Amidst the aftermath of the attack, Toby’s uncle Hugo is diagnosed with terminal cancer, and Toby moves in with him to act as caregiver. Hugo lives at the “Ivy House”, a suitably atmospheric old mansion where Toby and his cousins used to spend their summers.


That’s when the main crime storyline kicks off. A skull is found hidden inside the hollow trunk of a wych elm in Hugo’s garden, and Toby and his entire extended family suddenly find themselves under suspicion for murder. (French was inspired by the real-life case of “Bella”, an unidentified woman whose remains were found inside a wych elm in 1943.)


It’s a great premise; French’s writing is, as always, beautiful; and we have a classic unreliable narrator in Toby, thanks to his post-injury memory loss and psychological scarring. But the technical elements that French has handled so masterfully in the past – pacing, plotting, suspense-building – feel curiously off here. The build-up I outlined above plays out painfully slowly: the skull isn’t even discovered until 160 pages in. (Before you get outraged at me for spoiling the entire first third, let me point out that the blurb on the book jacket does the same thing.)


Even when the pace does pick up, there’s an odd lack of tension. The net of suspicion is cast so wide over every character that when we do eventually find out what happened, it doesn’t come as a huge surprise. The one truly shocking plot development, for me, was something only peripheral to the murder mystery.
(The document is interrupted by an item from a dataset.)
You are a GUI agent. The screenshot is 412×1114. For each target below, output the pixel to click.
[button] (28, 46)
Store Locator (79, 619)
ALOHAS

And that, I believe, is a crucial point. French has already proven she can write a good whodunit; she’s done so six times over. With The Wych Elm, I suspect her goal was different. She set out to transcend her genre, and she did it: at its best, the book is a sophisticated meditation on privilege and an exploration of each individual’s capacity for destruction. But at its worst, it’s a crime novel where the author herself doesn’t seem particularly interested in the central crime.